Rishabh

Student • ML and NLP Research Enthusiast • Journalist • Co-founder of MLBlocks • https://rish-16.git

Training Your Models on Cloud TPUs in 4 Easy Steps on Google Colab

You have a plain old TensorFlow model that’s too computationally expensive to train on your standard-issue work laptop. I get it. I’ve been there too, and if I’m being honest, seeing my laptop crash twice in a row after trying to train a model on it is painful to watch.
In this article, I’ll be breaking down the steps on how to train any model on a TPU in the cloud using Google Colab. After this, you’ll never want to touch your clunky CPU ever again, believe me.
TLDR: This article shows you how easy it is to train any TensorFlow model on a TPU with very few changes to your code.

What’s a TPU?

The Tensor Processing Unit (TPU) is an accelerator — custom-made by Google Brain hardware engineers — that specialises in training deep and computationally expensive ML models.
Let’s put things into perspective just to give you an idea of how awesome and powerful a TPU is. A standard MacBook Pro Intel CPU can perform a few operations per clock cycle. A standard off-the-shelf GPU can perform tens of thousands of operations per cycle. A state-of-the-art TPU can perform hundreds of thousands of operations per cycle (sometimes up to 128K OPS).
To understand the scale, imagine using these devices to print a book. A CPU can print character-by-character. A GPU can print a few words at a time. A TPU? Well, it can print a whole page at a time. That’s some amazing speed and power that we now have at our disposal; shoutout to Google for giving broke high-schoolers (like me) access to high-performance hardware.
If you’re interested in the inner workings of a TPU and what makes it so amazing, go check out the Google Cloud blog article where they discuss everything from hardware to software here.
Also, the operations per clock cycle for these devices are rough estimates stated by Google engineers themselves. Please don’t call me out to a duel.
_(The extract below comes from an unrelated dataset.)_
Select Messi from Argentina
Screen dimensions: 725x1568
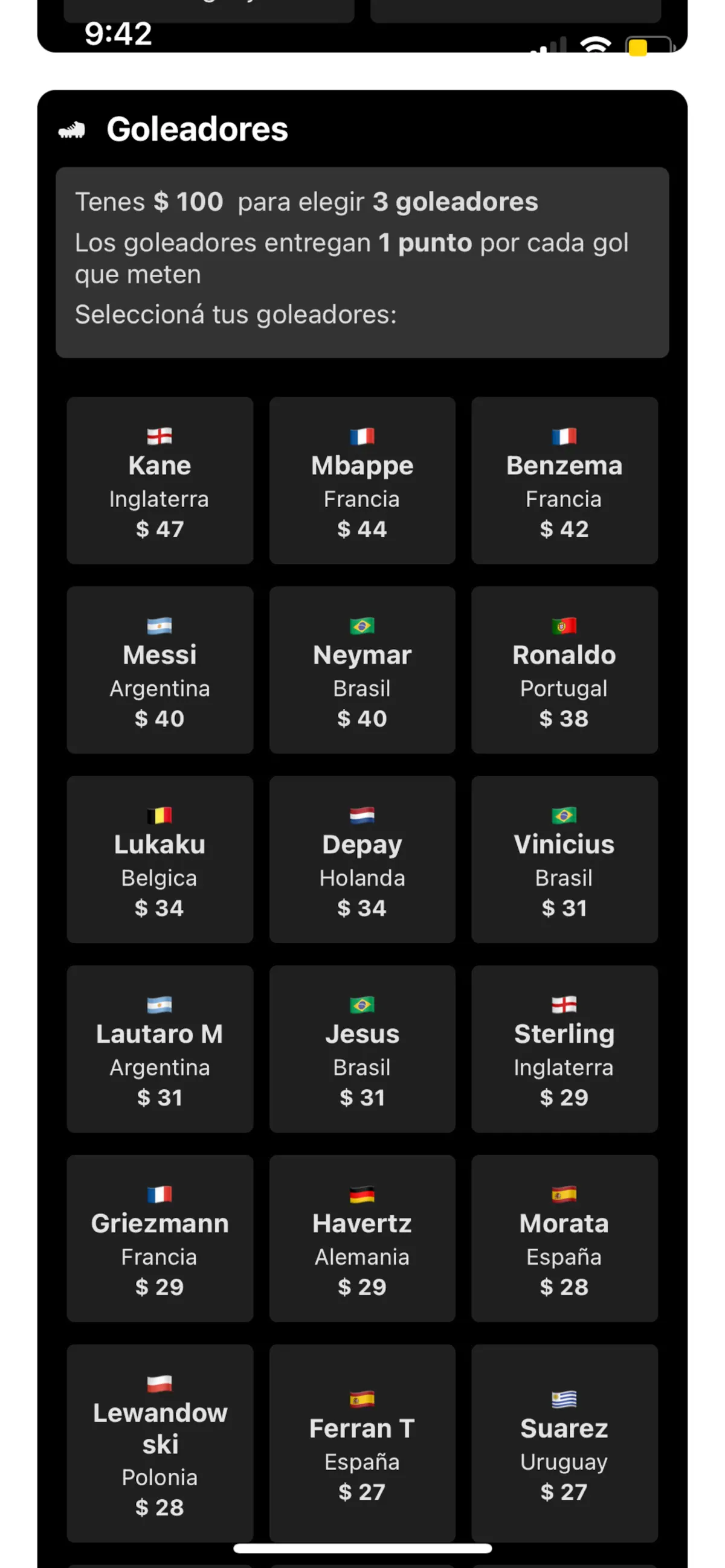pos(160,670)
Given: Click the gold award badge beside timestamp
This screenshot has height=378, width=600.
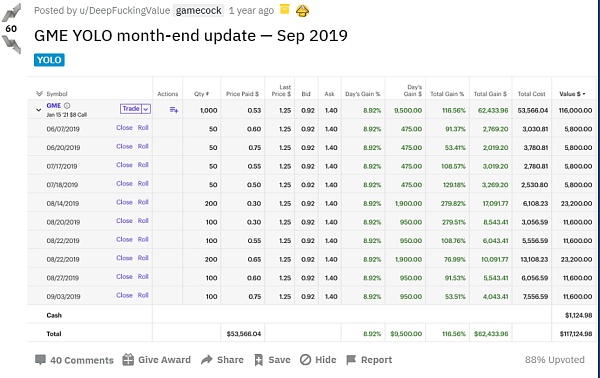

Running an MNIST model on TPUs

For the sake of this tutorial, I’ll be running through a quick and easy MNIST model. Do note that this model can be whatever you want it to be. To better help you visualise what’s going on, I’ve chosen good old MNIST.
Let’s first begin by extracting and preprocessing our dataset. This shouldn’t be much of a problem:
import numpy as np
import tensorflow as tf
from tensorflow.keras.datasets import mnist
from tensorflow.keras.utils import to_categorical

(x_train, y_train), (x_test, y_test) = mnist.load_data()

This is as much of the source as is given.